A dashboard for an individual sales representative in Einstein Forecasting. (Salesforce Photo)

When making business plans, the accuracy of your sales forecasting can make or break companies and careers. Salesforce thinks it has found a way to improve forecasting accuracy in its Einstein Sales Cloud product with everyone’s go-to tool of late, artificial intelligence.

The company will introduce Einstein Forecasting on Tuesday, the one-year anniversary of its Einstein AI push to use machine learning on customer data in hopes of unlocking a deeper understanding of that data. The new product is aimed at sales managers who carefully weigh their pipelines and prospects in clunky spreadsheets only to make precarious forecasts, said Lynne Zaledonis, vice president of product marketing for Einstein Sales Cloud.

Einstein Forecasting “allows business leaders, sales leaders, to be able to make company decisions because you have predictive information at hand,” she said. The technology uses 24 months of trailing sales data to model current sales pipelines for both individual sales representatives and teams, and surfaces that through a dashboard that lets managers detect budding problems before the last two weeks of the quarter.
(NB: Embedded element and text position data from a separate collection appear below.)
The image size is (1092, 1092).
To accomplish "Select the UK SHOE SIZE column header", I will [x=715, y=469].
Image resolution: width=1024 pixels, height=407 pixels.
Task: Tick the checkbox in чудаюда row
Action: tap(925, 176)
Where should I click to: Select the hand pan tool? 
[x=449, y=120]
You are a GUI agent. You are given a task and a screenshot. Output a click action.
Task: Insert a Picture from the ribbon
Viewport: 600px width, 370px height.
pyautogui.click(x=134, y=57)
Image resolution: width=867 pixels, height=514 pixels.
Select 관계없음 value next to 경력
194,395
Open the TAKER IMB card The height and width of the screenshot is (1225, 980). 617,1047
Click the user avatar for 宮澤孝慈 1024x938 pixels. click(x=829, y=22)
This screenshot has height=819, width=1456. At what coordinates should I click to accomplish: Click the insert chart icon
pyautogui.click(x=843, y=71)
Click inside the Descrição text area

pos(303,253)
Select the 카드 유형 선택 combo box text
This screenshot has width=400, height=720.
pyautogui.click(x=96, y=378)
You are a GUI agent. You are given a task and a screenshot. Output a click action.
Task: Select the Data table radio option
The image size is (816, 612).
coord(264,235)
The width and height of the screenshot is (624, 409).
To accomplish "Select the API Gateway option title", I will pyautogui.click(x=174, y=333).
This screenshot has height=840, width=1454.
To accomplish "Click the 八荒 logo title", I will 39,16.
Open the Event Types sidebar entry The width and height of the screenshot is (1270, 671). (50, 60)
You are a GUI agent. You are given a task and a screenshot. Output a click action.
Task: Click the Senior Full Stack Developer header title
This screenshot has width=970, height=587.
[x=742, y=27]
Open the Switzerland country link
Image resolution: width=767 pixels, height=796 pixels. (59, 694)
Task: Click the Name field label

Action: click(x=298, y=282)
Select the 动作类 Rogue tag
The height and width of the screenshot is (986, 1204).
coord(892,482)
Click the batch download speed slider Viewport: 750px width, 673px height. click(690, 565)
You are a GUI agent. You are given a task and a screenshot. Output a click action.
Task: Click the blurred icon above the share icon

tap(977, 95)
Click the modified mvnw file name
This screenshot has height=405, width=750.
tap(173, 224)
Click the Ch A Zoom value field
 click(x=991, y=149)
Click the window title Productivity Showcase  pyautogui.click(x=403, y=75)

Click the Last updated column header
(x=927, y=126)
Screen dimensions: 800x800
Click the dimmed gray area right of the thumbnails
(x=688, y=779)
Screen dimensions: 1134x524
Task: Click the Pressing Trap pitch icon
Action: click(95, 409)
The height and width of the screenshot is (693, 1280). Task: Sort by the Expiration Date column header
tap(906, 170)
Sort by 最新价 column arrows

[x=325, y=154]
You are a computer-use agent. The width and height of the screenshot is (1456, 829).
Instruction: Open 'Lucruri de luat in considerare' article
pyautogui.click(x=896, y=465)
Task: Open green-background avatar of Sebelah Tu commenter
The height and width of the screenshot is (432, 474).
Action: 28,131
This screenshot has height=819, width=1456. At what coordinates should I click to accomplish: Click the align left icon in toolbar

A sales team dashboard inside Einstein Forecasting. (Salesforce Photo)

Forecasting is part of Sales Cloud Einstein in Salesforce’s flagship customer-relationship management product. Everything Salesforce is announcing today is in pilot format, and won’t become generally available until the first half of next year. Pricing will be disclosed once the products are released.

Salesforce is rolling out two other AI-related services Tuesday. Einstein Opportunity Scoring evaluates individual deals and gives representatives and managers a better idea of which deals to spend their time, Zaledonis said. Einstein Email Insights is an email-sorting service that works with Outlook, Gmail, and mobile email apps to identify emails that should be given higher priority based on historical data.

With just two weeks before rival Oracle’s big downtown San Francisco conference extravaganza (and six weeks before Salesforce Dreamforce), the company also announced a new AI-centered venture fund, earmarking $50 million toward the effort. Salesforce Ventures has already put money into AI startups like Squirro, TalkIQ, All Turtles, and Seattle’s Highspot.